▶ _Assigned task_: Go over the records and copy every line with the string "will".
--------------------
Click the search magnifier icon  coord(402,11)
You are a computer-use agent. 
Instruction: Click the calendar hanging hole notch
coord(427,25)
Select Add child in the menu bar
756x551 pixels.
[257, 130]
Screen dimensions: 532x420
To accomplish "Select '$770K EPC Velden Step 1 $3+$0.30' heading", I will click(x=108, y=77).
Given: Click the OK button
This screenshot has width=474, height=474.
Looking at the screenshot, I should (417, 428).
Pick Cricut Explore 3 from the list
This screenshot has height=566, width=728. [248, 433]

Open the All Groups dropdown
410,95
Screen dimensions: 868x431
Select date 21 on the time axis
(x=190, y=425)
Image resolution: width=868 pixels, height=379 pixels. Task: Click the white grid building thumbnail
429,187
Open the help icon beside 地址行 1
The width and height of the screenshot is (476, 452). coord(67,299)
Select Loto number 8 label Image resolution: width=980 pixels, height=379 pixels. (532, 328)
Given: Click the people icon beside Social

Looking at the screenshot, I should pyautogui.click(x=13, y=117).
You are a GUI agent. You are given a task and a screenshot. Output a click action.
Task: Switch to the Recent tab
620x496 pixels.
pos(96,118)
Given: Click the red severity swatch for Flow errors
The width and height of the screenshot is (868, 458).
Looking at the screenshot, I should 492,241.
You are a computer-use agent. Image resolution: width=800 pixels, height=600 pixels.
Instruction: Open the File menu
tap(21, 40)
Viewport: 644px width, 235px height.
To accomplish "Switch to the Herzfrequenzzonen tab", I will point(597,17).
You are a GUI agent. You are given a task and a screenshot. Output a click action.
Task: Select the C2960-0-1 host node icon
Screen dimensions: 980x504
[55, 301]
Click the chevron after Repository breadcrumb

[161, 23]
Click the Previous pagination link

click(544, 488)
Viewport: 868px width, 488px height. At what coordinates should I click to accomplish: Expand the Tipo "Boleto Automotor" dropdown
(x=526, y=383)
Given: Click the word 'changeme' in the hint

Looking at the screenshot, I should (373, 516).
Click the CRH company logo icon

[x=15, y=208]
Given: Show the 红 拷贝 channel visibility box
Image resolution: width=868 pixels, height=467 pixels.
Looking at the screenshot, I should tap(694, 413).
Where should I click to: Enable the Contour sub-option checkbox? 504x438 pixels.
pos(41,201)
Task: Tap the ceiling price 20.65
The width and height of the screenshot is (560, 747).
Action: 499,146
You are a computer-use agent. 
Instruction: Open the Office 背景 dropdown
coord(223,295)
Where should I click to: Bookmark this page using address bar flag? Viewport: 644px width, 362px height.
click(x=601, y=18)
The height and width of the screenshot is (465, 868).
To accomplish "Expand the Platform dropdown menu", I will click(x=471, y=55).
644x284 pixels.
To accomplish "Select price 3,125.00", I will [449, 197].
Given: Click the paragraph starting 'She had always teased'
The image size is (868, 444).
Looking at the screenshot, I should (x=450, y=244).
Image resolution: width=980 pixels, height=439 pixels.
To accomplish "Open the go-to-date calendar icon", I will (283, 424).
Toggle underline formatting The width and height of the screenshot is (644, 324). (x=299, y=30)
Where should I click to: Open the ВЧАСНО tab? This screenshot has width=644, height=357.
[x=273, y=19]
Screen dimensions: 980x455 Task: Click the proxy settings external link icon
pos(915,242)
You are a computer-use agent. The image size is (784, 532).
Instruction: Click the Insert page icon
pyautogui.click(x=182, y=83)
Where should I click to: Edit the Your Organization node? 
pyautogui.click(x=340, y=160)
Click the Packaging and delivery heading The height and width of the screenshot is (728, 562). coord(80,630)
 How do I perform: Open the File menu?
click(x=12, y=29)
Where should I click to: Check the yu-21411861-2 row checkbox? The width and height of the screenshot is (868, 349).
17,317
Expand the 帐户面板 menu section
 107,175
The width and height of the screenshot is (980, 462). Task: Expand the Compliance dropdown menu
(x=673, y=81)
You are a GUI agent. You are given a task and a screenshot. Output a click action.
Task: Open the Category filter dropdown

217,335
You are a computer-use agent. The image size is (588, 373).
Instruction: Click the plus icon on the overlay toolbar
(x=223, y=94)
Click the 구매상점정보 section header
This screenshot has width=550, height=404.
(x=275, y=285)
--------------------
▶ _Task response_:
To accomplish "Select '$770K EPC Velden Step 1 $3+$0.30' heading", I will click(x=108, y=77).
To accomplish "Switch to the Herzfrequenzzonen tab", I will point(597,17).
To accomplish "Expand the Platform dropdown menu", I will click(x=471, y=55).
To accomplish "Select price 3,125.00", I will [449, 197].
To accomplish "Open the go-to-date calendar icon", I will (283, 424).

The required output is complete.